[Page excerpt]

########################################

Although the US avoided falling over the fiscal cliff, Congress hasn’t resolved fiscal issues such as the sequester, the continuing resolution that provides the budget to keep government running, and ongoing debt-ceiling concerns. All of these are creating uncertainty and acting as brakes on private-sector confidence and economic growth.
The best thing that lawmakers could do in the short term is to get these issues behind them and release those brakes. Whether they can do so is a big if, but it would also allow them to start to tackle longer-term deficit and debt issues, and focus on broader, pro-growth tax reform. These are crucial issues, and ones that I hope we make progress on this year. I think both major parties see the dangers of brinksmanship and the benefits of reform.
- Mark, staying on the subject of tax, there’s been some criticism of corporate tax affairs this year and accountants’ roles in tax planning. How do you reply to that?
We play an important role in tax systems around the world. Our Tax practice is dedicated to helping our multinational clients meet the incredibly complex tax obligations they face. This has become both more important and more complicated in recent years as governments look for additional revenue to rebuild their balance sheets.

########################################

[Material]
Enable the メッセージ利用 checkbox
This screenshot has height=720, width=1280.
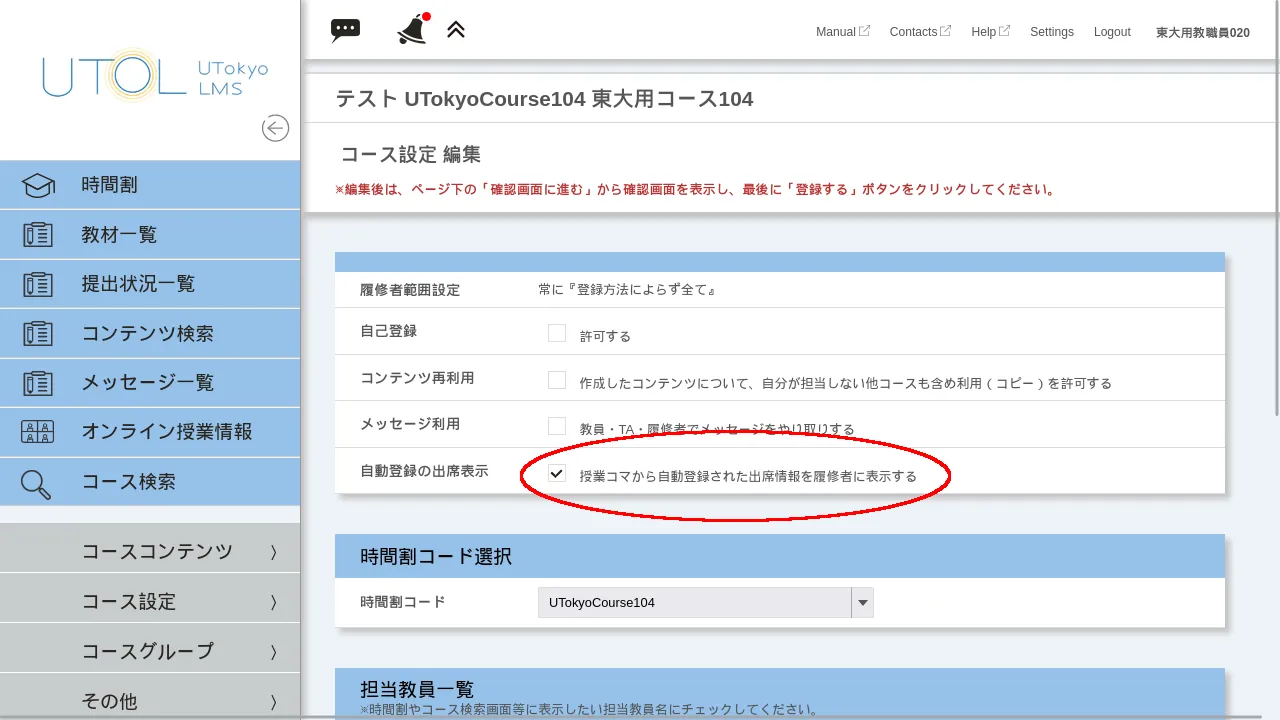[x=557, y=424]
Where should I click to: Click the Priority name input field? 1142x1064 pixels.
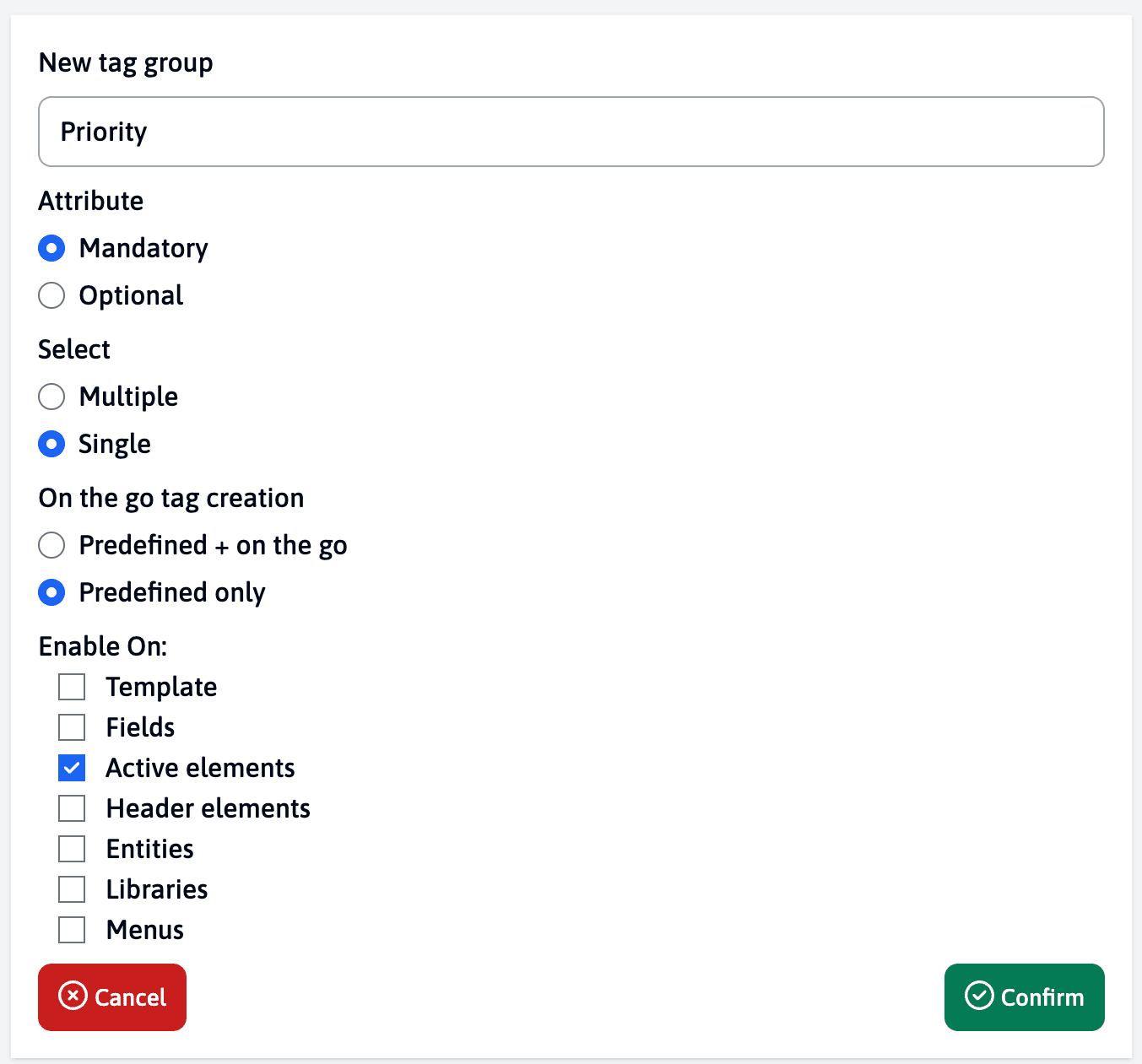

########################################

[Given request] Copy the passage on fiscal policy and tax between "We play an important" and "their balance sheets.", inclusive, and replace "multinational clients" with "global clients".

[Task output]
We play an important role in tax systems around the world. Our Tax practice is dedicated to helping our global clients meet the incredibly complex tax obligations they face. This has become both more important and more complicated in recent years as governments look for additional revenue to rebuild their balance sheets.